If we forget about the CPC (won’t be difficult since the Court seems to have turned ignoring the CPC into an art form) and imagine for a second that no legal restraints exist on what counsel can say in court, the defense’s point is well taken. The prosecution did structure its questioning inexpertly and in a manner as if they had never heard of the probative value standard. Of course, it can also be argued that all evidence is admissible under the CPC and considering the fact that in the Cambodian system the fact-finder is a professional judge, not a mailman from across the way (the jury system), the evidence presented can be left to the judges to sift through and cull out the kernel and toss away the husk. This could be a working approach were it not for the fact that a big chunk of these proceedings is dedicated to civil party participation. Given the fact that the Internal Rules (IRs) foreclosed the routinely main reason for civil party participation (which is money), civil parties have to be in it for all the intangible reasons. One of such reasons is to find out the truth about what happened during Democratic Kampuchea. If we agree that no civil party can possibly commit himself or herself to observing these proceedings in their entirety, we would then have to imagine that many civil parties and other observers tune in and out every once in a while. If any given civil party had tuned in for the prosecution’s examination of the witness at any given point on December 6 or December 7, they never would have gotten out of that examination that the witness was relaying what he had heard, rather than what he had seen. Now, in Cambodian culture the value of firsthand account is very often indistinguishable from hearsay (and I say this with all due authority), it is the Court’s job to emphasize that difference. This difference would not have been evident from the prosecution’s examination (and knowing the difference I could not help but keep asking myself the same question the defense was asking itself – how does the witness know this?).
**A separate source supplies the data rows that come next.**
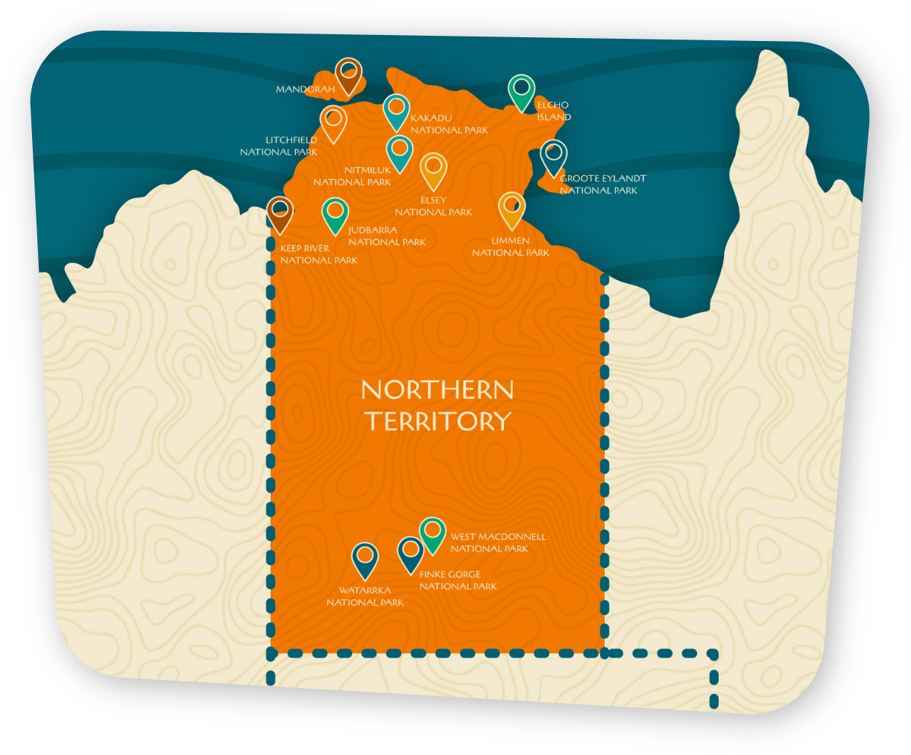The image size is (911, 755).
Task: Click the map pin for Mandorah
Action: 348,75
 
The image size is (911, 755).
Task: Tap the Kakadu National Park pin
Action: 397,111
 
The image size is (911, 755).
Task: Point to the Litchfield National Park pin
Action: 333,122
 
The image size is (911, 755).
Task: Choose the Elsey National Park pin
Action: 433,169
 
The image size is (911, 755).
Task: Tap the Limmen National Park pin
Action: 511,209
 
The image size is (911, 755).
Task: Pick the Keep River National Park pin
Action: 280,213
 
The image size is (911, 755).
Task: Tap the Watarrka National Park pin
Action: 365,559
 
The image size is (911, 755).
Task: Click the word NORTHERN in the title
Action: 438,391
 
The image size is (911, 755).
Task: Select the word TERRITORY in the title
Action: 438,421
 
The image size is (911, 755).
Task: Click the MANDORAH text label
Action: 306,89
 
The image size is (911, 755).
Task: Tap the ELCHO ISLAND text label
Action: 554,111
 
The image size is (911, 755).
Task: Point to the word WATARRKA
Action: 365,591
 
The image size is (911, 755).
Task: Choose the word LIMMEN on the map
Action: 511,241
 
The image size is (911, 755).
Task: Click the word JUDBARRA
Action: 373,230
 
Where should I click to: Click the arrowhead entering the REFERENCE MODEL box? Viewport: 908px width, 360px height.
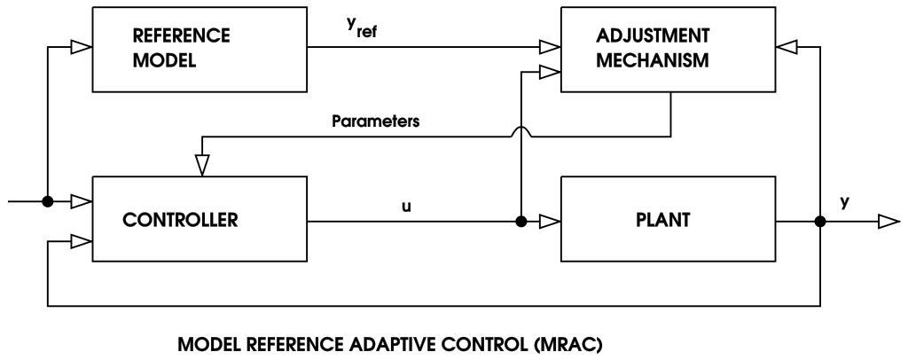pyautogui.click(x=81, y=45)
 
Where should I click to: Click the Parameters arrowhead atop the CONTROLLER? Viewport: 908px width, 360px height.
pyautogui.click(x=202, y=164)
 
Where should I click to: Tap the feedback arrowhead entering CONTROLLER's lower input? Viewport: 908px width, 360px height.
pyautogui.click(x=81, y=240)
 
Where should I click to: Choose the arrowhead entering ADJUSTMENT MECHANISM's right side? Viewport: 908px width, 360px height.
pyautogui.click(x=786, y=45)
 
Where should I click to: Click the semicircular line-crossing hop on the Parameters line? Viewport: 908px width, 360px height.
pyautogui.click(x=521, y=130)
The upshot here is simple: the Noun Chea defense made a valid comment which it had no procedural right or privilege to make. The prosecution lashed back being offended by what is “effectively lecturing.” I agree with the prosecution that the statement was not a legitimate exercise under the Cambodian procedure but I also agree with the defense that the prosecution was sorely in need of a lecture (and I am glad the prosecution took the defense’s advice (there is simply no denying that), even though they lashed out at initially)).